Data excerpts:
┄┄┄┄┄┄┄┄┄┄┄┄┄┄┄┄┄┄┄┄
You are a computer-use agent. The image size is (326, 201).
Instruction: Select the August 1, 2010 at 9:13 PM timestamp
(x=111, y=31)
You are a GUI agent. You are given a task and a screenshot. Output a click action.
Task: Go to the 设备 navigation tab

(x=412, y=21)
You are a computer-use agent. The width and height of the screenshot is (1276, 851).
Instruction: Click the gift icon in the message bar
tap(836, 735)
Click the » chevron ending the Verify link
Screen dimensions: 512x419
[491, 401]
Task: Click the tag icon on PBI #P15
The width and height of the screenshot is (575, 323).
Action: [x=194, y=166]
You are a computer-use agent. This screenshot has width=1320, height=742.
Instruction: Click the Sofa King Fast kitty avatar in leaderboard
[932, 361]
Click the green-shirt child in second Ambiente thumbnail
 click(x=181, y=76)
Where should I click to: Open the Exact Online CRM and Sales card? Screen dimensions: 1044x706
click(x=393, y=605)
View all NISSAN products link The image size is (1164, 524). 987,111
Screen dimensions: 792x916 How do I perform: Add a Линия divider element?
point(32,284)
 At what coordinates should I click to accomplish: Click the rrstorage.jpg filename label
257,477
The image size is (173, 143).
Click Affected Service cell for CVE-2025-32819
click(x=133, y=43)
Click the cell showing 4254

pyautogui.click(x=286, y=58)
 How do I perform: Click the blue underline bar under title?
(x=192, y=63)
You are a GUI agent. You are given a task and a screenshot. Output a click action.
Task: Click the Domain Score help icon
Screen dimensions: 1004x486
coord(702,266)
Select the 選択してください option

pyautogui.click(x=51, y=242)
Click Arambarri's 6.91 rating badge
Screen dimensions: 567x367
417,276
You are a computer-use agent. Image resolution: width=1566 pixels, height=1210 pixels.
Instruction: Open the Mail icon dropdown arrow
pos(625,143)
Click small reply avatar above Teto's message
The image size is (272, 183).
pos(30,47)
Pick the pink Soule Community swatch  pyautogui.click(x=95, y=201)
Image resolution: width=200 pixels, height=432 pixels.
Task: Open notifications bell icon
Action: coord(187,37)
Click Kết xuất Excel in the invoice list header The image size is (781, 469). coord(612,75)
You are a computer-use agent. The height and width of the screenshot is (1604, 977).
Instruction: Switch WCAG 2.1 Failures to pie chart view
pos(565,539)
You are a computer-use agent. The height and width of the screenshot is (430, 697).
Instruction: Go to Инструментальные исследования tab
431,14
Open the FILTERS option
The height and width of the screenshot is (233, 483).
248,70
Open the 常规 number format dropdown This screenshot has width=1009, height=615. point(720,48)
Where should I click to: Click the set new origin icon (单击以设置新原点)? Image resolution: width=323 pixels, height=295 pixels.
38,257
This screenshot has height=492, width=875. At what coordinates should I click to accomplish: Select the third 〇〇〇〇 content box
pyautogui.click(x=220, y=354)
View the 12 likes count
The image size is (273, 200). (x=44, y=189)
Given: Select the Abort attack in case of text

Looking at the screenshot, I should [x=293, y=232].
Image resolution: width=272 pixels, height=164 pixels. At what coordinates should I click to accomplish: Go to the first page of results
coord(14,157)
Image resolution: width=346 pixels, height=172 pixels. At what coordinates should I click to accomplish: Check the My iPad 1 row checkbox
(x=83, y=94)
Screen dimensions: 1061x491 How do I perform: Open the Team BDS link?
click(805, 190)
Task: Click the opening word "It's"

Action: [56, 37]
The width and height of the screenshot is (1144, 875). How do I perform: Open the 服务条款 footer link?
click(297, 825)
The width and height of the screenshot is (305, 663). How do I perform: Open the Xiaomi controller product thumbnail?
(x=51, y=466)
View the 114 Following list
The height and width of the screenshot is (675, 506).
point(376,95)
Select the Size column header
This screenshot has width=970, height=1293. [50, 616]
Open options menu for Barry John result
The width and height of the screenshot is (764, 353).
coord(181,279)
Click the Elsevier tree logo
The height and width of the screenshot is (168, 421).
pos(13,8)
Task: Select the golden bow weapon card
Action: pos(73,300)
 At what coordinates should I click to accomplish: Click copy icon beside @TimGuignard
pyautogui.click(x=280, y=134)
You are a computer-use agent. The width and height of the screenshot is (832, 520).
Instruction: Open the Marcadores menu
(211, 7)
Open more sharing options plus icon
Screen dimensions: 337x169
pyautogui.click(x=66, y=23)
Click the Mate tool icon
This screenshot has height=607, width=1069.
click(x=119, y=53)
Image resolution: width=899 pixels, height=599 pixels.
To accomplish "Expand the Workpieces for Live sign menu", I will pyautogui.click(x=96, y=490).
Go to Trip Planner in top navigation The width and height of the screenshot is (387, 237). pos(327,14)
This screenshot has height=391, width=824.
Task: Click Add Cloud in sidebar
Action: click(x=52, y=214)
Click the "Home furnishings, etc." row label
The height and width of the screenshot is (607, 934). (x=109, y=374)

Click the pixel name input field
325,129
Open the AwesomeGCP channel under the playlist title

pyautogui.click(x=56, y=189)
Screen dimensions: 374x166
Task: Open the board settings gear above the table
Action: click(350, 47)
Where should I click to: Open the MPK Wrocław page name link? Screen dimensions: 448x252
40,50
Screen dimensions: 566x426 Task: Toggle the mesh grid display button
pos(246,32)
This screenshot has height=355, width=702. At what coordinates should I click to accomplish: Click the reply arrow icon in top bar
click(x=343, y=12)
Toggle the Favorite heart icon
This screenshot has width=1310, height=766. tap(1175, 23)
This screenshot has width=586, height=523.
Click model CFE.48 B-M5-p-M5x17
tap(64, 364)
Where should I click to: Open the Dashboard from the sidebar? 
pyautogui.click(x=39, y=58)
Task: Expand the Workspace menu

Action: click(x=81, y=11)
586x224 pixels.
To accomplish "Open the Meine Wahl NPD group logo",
┄┄┄┄┄┄┄┄┄┄┄┄┄┄┄┄┄┄┄┄
▶ [Assignment]: Which lines above run from the one containing "Pick the pink" down to the one containing "Click Kết xuất"? Repeat exactly those, both ends included, and nothing else.

▶ [Task response]:
Pick the pink Soule Community swatch  pyautogui.click(x=95, y=201)
Image resolution: width=200 pixels, height=432 pixels.
Task: Open notifications bell icon
Action: coord(187,37)
Click Kết xuất Excel in the invoice list header The image size is (781, 469). coord(612,75)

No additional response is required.